* DESCRIPTION OF THE TASK
Tally up every line in the records beneath that has "second", and write down only the total.

(THE DATA)

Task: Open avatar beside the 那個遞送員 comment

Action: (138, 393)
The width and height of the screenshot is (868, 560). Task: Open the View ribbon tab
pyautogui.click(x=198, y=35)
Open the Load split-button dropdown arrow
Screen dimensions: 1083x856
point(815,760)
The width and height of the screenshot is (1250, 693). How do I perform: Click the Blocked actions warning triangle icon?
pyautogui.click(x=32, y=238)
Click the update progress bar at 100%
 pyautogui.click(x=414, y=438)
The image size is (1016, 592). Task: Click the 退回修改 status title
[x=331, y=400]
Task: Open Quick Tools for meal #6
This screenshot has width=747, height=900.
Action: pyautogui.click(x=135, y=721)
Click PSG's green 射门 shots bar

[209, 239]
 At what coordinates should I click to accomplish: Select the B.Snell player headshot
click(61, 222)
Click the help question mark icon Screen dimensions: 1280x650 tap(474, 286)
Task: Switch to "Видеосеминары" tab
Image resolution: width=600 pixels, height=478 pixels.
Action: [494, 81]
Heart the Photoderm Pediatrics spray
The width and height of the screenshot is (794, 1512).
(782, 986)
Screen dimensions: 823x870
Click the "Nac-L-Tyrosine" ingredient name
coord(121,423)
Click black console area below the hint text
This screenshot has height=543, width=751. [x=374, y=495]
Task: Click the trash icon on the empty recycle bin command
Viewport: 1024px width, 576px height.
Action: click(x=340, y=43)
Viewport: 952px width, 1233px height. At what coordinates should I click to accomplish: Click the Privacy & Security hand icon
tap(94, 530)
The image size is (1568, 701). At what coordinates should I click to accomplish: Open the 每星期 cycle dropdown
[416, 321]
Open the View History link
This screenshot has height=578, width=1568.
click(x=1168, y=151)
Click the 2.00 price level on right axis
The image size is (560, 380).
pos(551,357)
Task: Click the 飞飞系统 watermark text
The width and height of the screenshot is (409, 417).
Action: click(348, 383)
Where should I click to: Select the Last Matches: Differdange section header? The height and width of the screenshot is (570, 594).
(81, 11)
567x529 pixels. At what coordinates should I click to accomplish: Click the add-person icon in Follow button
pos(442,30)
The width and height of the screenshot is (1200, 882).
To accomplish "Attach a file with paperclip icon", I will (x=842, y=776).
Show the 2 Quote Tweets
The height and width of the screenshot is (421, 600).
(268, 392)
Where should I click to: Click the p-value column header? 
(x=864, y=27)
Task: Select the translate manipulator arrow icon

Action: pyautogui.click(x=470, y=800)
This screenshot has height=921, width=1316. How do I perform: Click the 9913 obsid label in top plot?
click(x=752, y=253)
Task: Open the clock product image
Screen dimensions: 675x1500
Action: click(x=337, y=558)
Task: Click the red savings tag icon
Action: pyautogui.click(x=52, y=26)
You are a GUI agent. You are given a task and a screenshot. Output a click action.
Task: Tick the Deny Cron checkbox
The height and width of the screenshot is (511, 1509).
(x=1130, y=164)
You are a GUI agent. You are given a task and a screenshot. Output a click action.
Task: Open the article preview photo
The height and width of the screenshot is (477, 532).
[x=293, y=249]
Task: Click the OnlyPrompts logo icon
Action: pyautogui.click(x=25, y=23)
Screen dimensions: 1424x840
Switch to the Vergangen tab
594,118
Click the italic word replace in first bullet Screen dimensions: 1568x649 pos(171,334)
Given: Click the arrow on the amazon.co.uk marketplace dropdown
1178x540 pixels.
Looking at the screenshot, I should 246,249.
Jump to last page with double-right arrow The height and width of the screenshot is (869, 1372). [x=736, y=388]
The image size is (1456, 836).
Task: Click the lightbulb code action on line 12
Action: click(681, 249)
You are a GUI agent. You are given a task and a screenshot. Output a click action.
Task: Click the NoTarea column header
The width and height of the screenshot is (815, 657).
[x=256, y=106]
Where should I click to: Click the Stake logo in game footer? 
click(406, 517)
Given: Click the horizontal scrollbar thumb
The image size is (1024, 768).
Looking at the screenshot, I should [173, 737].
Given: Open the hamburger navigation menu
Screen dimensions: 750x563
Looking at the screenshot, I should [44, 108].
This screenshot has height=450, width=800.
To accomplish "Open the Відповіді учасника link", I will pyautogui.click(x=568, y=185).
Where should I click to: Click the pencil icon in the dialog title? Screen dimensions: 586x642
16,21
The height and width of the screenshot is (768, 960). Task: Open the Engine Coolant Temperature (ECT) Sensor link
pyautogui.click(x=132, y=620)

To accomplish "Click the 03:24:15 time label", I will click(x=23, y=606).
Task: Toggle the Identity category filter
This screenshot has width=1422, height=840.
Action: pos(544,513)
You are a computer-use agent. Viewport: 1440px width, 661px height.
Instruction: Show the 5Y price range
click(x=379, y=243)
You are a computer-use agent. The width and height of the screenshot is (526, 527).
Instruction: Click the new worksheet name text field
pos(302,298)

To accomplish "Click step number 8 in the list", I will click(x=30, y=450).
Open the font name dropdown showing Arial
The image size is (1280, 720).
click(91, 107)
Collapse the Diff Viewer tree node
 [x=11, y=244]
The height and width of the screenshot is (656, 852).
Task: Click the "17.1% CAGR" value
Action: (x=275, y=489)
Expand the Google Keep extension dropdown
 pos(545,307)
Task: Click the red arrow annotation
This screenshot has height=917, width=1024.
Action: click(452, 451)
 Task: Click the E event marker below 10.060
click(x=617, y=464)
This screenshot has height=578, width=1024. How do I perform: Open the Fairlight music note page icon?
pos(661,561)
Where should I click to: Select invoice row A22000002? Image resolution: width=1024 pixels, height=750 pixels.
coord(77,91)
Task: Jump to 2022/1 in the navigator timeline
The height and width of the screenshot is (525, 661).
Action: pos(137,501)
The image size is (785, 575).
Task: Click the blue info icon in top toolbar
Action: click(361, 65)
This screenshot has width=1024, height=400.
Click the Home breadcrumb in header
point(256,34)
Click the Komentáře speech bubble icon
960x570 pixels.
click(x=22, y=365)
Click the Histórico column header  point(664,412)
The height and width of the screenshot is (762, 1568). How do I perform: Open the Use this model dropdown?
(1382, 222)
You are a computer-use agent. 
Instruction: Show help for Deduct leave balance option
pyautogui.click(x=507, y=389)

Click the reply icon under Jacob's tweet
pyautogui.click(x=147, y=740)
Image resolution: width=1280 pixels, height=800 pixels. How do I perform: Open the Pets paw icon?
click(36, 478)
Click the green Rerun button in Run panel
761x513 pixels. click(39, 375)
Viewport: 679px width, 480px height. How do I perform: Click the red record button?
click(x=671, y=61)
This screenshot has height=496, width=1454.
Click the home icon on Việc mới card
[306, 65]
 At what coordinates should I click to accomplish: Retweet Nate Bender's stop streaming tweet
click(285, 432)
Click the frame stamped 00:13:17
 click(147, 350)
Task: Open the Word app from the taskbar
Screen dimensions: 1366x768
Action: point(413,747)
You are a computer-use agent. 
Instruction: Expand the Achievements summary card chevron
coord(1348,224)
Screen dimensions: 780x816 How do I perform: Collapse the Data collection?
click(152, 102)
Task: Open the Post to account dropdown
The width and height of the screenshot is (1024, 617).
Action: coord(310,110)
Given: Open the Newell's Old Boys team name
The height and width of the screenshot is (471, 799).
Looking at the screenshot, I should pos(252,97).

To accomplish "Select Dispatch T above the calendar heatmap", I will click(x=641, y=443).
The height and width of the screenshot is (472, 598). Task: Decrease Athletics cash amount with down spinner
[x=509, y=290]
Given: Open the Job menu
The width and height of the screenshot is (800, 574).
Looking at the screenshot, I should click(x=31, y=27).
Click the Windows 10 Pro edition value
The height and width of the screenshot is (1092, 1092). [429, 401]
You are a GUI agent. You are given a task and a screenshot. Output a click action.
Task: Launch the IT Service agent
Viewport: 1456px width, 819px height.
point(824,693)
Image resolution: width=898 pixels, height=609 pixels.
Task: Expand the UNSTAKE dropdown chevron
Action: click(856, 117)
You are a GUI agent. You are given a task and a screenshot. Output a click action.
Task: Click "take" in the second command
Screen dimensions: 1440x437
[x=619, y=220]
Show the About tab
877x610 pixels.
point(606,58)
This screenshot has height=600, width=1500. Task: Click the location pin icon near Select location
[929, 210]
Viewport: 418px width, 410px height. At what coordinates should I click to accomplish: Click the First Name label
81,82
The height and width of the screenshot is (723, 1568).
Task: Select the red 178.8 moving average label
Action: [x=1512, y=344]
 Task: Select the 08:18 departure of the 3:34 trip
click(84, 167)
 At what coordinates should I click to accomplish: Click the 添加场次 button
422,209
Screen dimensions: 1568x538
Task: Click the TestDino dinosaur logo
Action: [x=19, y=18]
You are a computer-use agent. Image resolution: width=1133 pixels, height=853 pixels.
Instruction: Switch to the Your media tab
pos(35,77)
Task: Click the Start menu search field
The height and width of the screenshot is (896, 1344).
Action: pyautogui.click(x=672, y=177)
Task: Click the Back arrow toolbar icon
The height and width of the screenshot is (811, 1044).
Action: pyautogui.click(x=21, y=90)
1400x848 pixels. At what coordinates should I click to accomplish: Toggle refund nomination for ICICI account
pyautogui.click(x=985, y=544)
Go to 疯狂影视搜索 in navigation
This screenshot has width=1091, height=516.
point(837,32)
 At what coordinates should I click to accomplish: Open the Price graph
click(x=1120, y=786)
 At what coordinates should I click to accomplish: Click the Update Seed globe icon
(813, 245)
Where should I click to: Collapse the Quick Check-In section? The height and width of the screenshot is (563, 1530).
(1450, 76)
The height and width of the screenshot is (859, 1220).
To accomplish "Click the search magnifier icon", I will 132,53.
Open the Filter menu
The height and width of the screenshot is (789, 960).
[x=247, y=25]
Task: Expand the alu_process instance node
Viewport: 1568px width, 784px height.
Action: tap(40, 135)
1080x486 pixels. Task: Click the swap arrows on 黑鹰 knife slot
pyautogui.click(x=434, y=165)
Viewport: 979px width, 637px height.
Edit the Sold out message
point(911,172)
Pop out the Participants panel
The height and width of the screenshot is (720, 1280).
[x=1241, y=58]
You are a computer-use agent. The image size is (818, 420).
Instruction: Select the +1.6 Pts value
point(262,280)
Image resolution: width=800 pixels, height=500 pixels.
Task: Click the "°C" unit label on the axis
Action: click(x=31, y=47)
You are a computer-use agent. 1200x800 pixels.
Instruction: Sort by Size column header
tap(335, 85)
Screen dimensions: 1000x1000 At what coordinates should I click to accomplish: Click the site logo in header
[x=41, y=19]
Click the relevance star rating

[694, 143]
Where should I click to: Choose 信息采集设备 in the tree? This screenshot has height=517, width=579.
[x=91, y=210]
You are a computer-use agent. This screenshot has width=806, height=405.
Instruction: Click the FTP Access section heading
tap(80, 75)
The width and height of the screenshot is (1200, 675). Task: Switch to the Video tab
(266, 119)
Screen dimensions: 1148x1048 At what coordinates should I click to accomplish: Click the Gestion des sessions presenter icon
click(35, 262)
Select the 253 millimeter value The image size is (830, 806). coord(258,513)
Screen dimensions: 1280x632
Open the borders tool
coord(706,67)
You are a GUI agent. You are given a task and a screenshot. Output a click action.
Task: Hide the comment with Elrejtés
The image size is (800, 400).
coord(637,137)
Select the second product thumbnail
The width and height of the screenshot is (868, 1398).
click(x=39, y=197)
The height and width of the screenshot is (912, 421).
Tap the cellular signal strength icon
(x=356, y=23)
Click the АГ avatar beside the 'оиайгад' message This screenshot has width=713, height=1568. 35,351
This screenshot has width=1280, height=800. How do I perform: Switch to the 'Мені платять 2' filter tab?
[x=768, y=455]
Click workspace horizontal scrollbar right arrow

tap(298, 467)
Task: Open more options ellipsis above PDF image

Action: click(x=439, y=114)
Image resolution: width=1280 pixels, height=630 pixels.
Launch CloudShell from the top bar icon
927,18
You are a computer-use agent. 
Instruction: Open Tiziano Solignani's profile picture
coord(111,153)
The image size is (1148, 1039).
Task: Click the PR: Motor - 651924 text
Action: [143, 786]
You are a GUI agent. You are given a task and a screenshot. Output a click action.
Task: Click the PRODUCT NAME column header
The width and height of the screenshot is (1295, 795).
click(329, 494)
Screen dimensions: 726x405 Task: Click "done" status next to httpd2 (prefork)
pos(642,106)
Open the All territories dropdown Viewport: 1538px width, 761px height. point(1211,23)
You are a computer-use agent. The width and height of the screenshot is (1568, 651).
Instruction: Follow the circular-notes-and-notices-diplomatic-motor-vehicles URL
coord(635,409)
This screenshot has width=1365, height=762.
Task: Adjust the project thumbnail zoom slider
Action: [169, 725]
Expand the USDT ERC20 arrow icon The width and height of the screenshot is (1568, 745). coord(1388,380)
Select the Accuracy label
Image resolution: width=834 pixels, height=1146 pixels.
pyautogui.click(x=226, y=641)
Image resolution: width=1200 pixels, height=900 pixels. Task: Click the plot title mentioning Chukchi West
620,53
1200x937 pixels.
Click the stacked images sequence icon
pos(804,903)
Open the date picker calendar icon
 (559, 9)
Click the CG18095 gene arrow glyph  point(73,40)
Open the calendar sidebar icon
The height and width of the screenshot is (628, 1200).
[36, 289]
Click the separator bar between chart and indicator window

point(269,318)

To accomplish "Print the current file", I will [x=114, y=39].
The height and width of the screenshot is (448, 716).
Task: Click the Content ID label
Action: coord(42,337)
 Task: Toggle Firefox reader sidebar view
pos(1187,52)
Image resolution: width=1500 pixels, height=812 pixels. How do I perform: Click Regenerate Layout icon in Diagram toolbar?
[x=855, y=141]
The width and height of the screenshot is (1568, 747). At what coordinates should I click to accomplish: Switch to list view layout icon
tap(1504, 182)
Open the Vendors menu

(End THE DATA)

* ANSWER AREA
2